The Impact of Dropouts on the Analysis of Dose-Finding Studies with Recurrent Data

Abstract: This work is motivated by dose-finding studies, where the number of events per subject within a specified study period form the primary outcome. The aim of these studies is to determine the efficacy of a new drug compared to an active control or placebo. In particular, we are interested in identifying the dose-response relationship and the target dose for which the new drug can be shown to be simultaneously safe and as effective as the control. Given an outcome which is pain-related, we expect a considerable number of patients to drop out before the end of the study period. The impact of missingness on the analysis and diverse models for the missingness process must be carefully considered. The recurrent events are modeled as over-dispersed Poisson process data, with dose as a regressor. Additional covariates such as age may be included. Constant and time-varying rate functions are examined. Based on these models the impact of missingness on the precision of the target dose estimation is evaluated.

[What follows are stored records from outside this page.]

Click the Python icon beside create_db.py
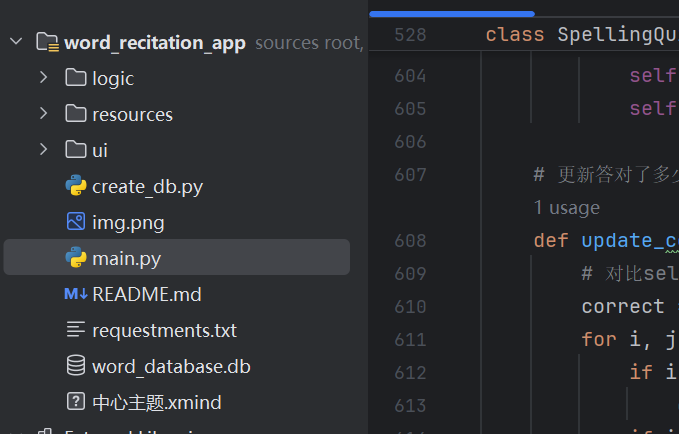Viewport: 679px width, 434px height. coord(75,186)
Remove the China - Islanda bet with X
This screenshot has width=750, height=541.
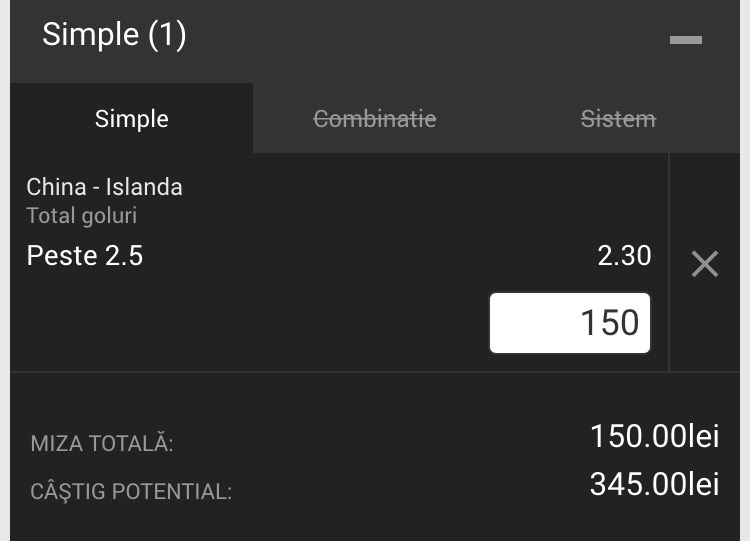coord(705,264)
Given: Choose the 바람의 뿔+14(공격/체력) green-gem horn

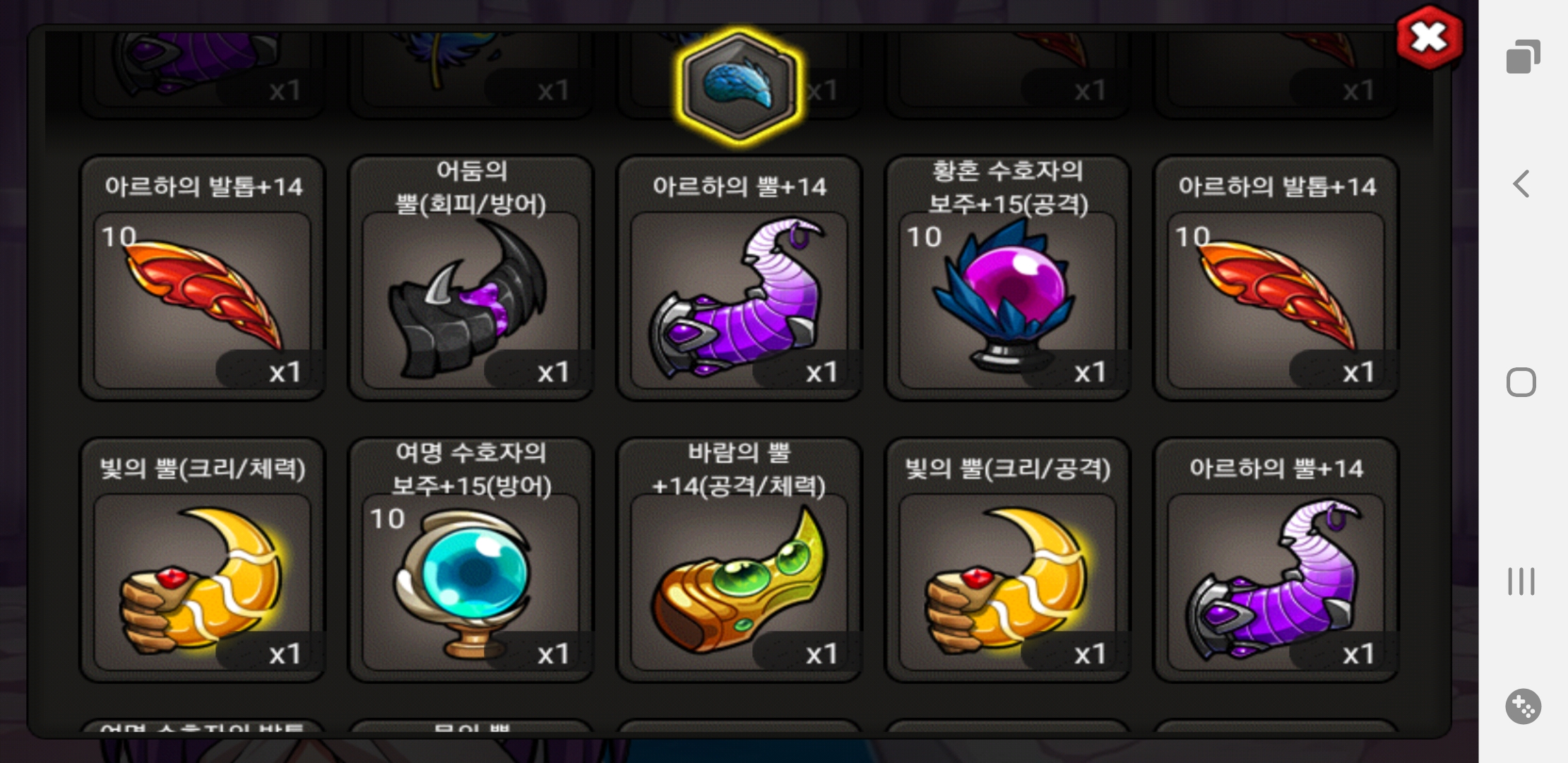Looking at the screenshot, I should tap(740, 560).
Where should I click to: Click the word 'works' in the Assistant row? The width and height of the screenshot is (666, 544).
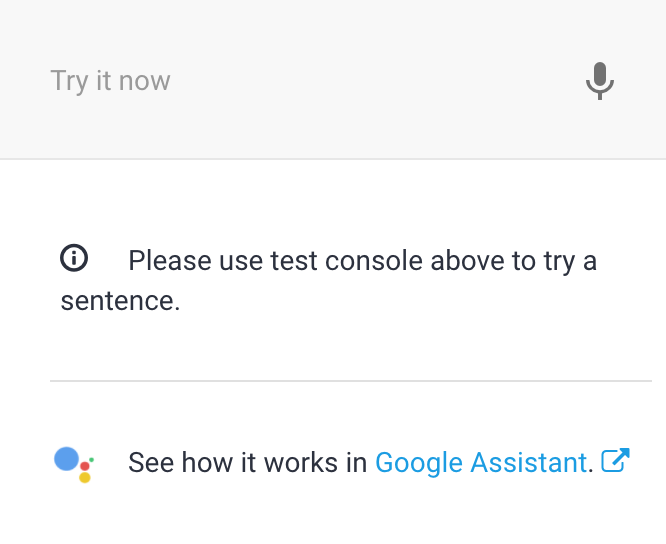301,462
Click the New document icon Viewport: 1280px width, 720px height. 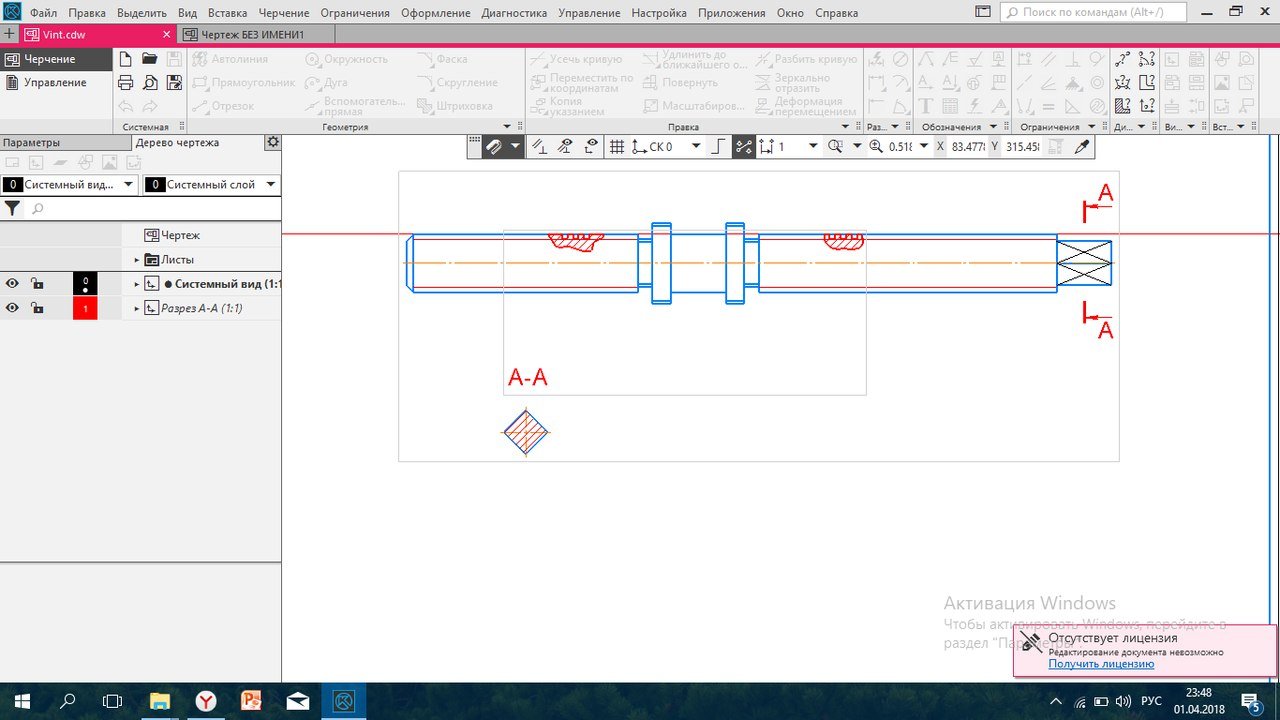(x=126, y=59)
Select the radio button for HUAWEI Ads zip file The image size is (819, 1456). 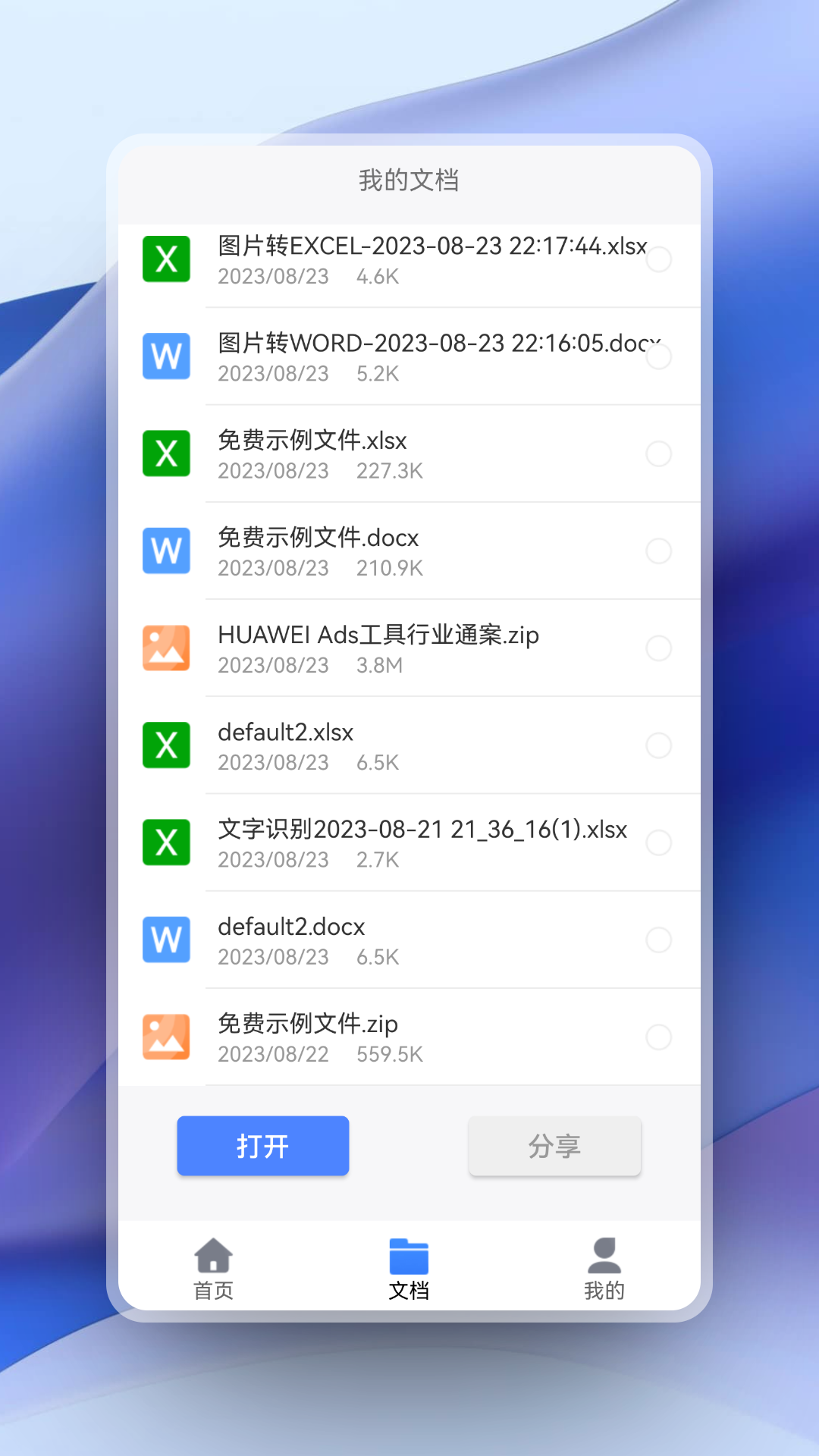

Diverse models for the missingness process are considered, including dependence on covariates and number of events. The performances of five different analysis methods (a complete case analysis; two analyses using di_erent single imputation techniques; a direct likelihood analysis; and an analysis using pattern-mixture models) are assessed via simulation studies. It is shown that the target dose estimation is robust if the same missingness process holds for the target dose group and the active control group. Furthermore, we demonstrate that this robustness is lost as soon as the missingness mechanisms for the active control and the target dose differ. Among the explored missing data handling methods it is shown that the direct-likelihood approach performs best, even when a missing not at random mechanism holds. Copyright c 2009 John Wiley & Sons, Ltd.

Keywords: Missing Data, Count Data, Recurrent Event Data, Dose-Finding Studies, Pattern-Mixture Models.